JSON Reader - Haufe-Lexware/haufe.no-frills-transformation GitHub Wiki

Flatten JSON Files into Fields

The JSON Reader plugin enables reading JSON files as data sources in No Frills Transformation. It automatically flattens nested JSON structures into tabular records with dot-notation field names.

URI Format

The JSON Reader recognizes the following URI formats:

json://<filepath> - Read a JSON file
file://<filepath>.json - Read a JSON file (must have .json extension)

JSON Structure Support

The JSON Reader supports three types of JSON root structures:

1. Array of Objects (Most Common)

[
  { "id": 1, "name": "John" },
  { "id": 2, "name": "Jane" }
]

Each array element becomes a separate record.

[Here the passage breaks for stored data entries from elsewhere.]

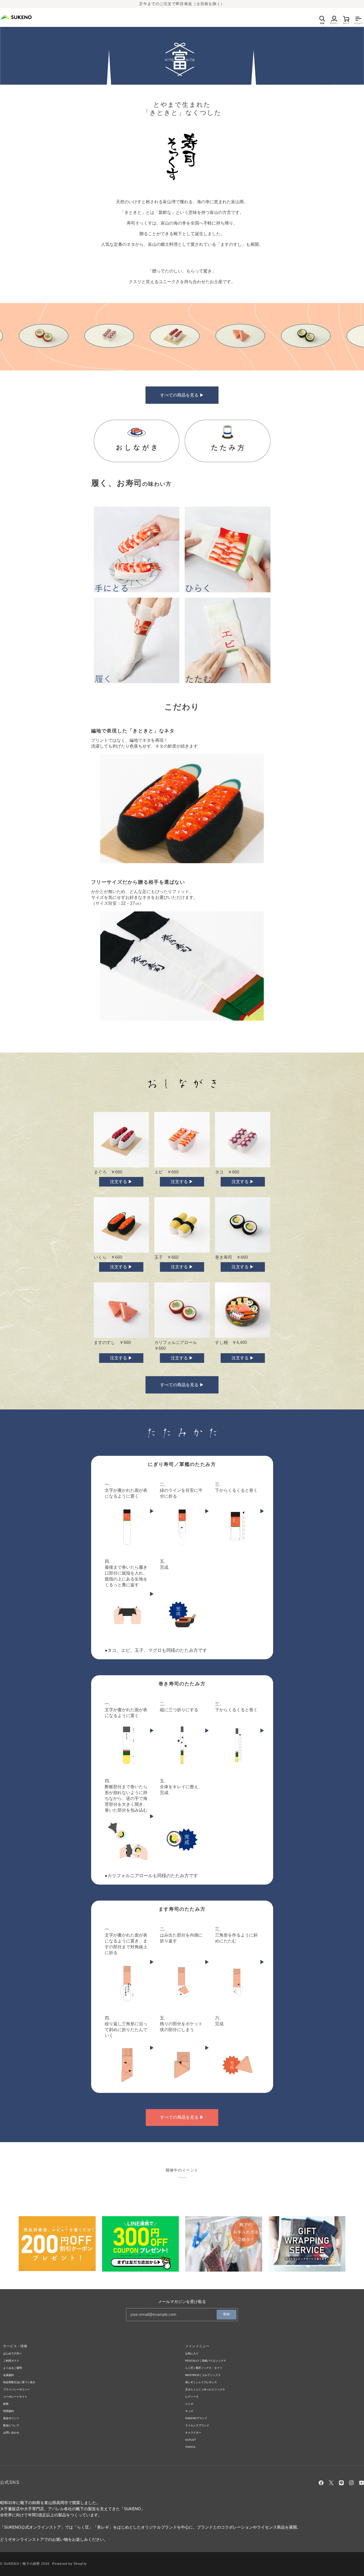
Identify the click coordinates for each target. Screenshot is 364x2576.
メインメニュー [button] (197, 2346)
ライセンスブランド (197, 2425)
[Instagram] (351, 2482)
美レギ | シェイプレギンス (201, 2382)
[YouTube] (361, 2482)
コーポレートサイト (15, 2396)
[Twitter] (331, 2482)
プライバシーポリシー (16, 2389)
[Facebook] (321, 2482)
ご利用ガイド (11, 2360)
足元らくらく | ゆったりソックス (205, 2389)
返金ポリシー (11, 2418)
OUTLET (190, 2439)
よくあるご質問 (12, 2367)
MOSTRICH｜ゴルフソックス (203, 2375)
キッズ (189, 2411)
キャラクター (193, 2432)
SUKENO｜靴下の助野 (22, 2564)
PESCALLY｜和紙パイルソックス (205, 2360)
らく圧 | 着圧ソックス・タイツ (203, 2367)
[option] (61, 336)
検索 (6, 2403)
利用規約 (8, 2411)
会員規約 (8, 2375)
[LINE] (341, 2482)
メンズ (189, 2403)
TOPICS (190, 2446)
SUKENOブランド (196, 2418)
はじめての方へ (12, 2353)
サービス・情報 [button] (15, 2346)
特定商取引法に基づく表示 (19, 2382)
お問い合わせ (11, 2432)
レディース (192, 2396)
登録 (226, 2314)
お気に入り (192, 2353)
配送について (11, 2425)
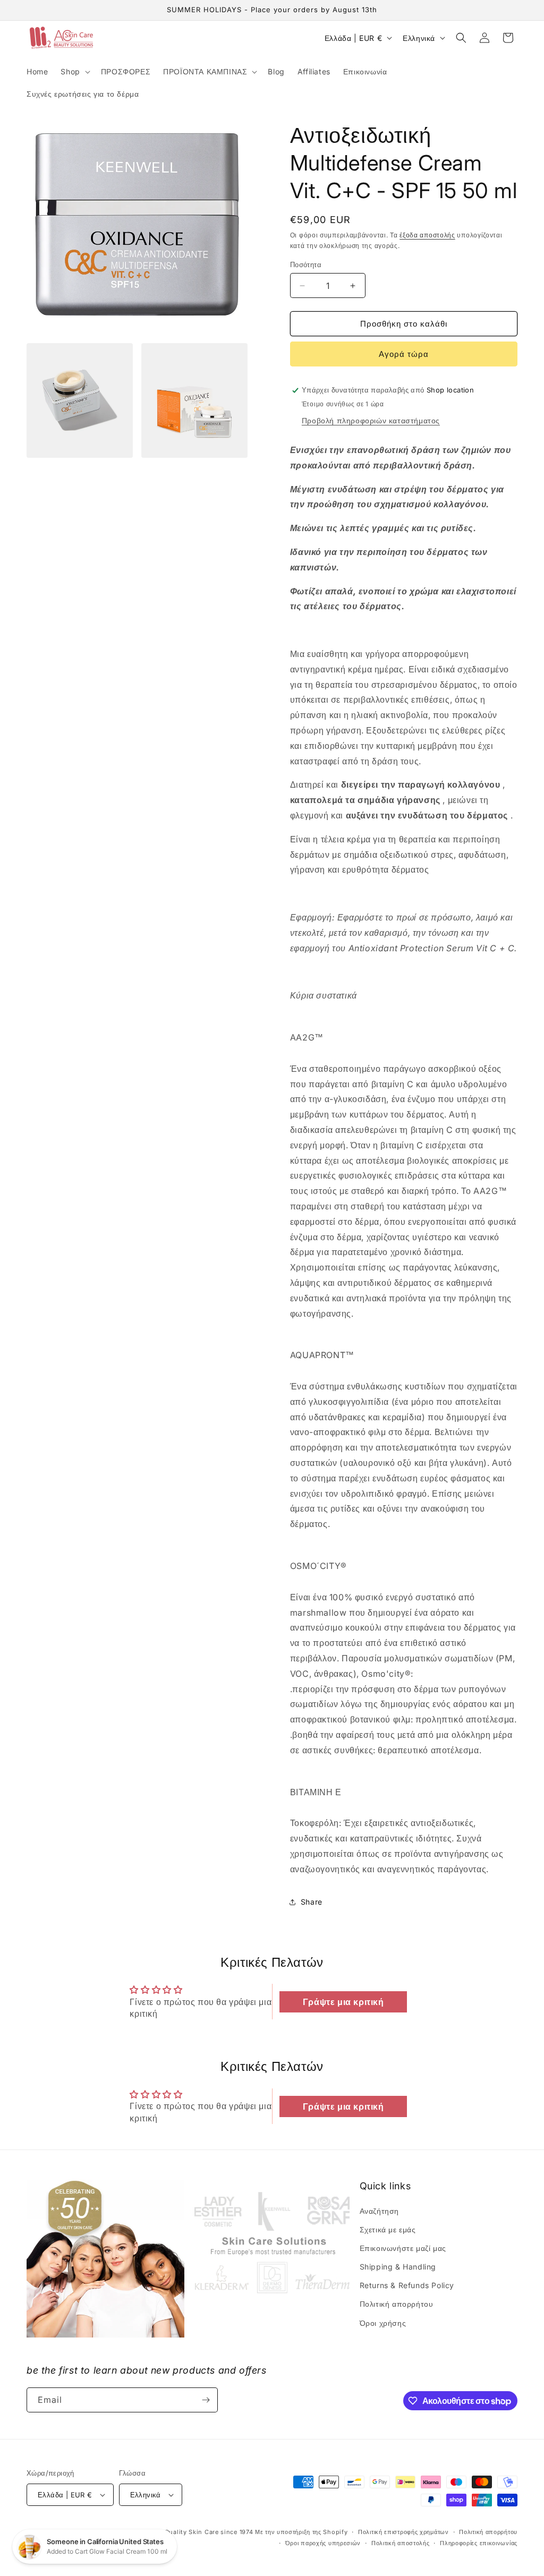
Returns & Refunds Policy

2. Object with Array Property

{
  "users": [
    { "id": 1, "name": "John" },
    { "id": 2, "name": "Jane" }
  ]
}

The first array property found is used as the record source. Each array element becomes a record with field names prefixed by the property name and index (e.g., users.1.id, users.1.name).

3. Single Object

{
  "id": 1,
  "name": "John"
}

The entire object is treated as a single record.

Field Name Flattening

The JSON Reader flattens nested JSON structures using dot notation:

Simple Properties

{
  "firstName": "John",
  "lastName": "Doe"
}

Fields: firstName, lastName

Arrays

{
  "tags": ["important", "urgent", "review"]
}

Fields: tags.1, tags.2, tags.3

Array elements are numbered starting from 1.

Complex Nested Structures

{
  "user": {
    "id": 123,
    "name": "John Doe",
    "addresses": [
      {
        "type": "home",
        "street": "123 Main St",
        "city": "Springfield"
      },
      {
        "type": "work",
        "street": "456 Office Blvd",
        "city": "Shelbyville"
      }
    ]
  }
}

Fields:

user.id
user.name
user.addresses.1.type
user.addresses.1.street
user.addresses.1.city
user.addresses.2.type
user.addresses.2.street
user.addresses.2.city

Field Handling

All fields are discovered automatically by scanning all records in the JSON file
Fields are sorted alphabetically
If a field doesn't exist in a particular record, it returns an empty string
All values are converted to strings
The entire JSON file is loaded into memory - there is no streaming, so be aware of this

Example Configuration

<Source>json://customers.json</Source>

Example Input File: customers.json

[
  {
    "id": 1,
    "name": "Acme Corp",
    "contact": {
      "email": "[email protected]",
      "phone": "555-1234"
    },
    "tags": ["enterprise", "active"]
  },
  {
    "id": 2,
    "name": "TechStart Inc",
    "contact": {
      "email": "[email protected]"
    },
    "tags": ["startup"]
  }
]

Resulting Fields:

contact.email
contact.phone
id
name
tags.1
tags.2

Transformation File example

<Transformation>
  <Source>json://customers.json</Source>
  <Target config="delim=';'">file://customers.csv</Target>

  <Fields appendSource="true" />
</Transformation>

This will flatten any JSON file into a CSV file.

Limitations

The entire JSON file is loaded into memory
Very large JSON files may cause memory issues
All values are converted to strings; type information is not preserved
Arrays cannot be directly used as field names (only their indexed elements)
Field names are case-sensitive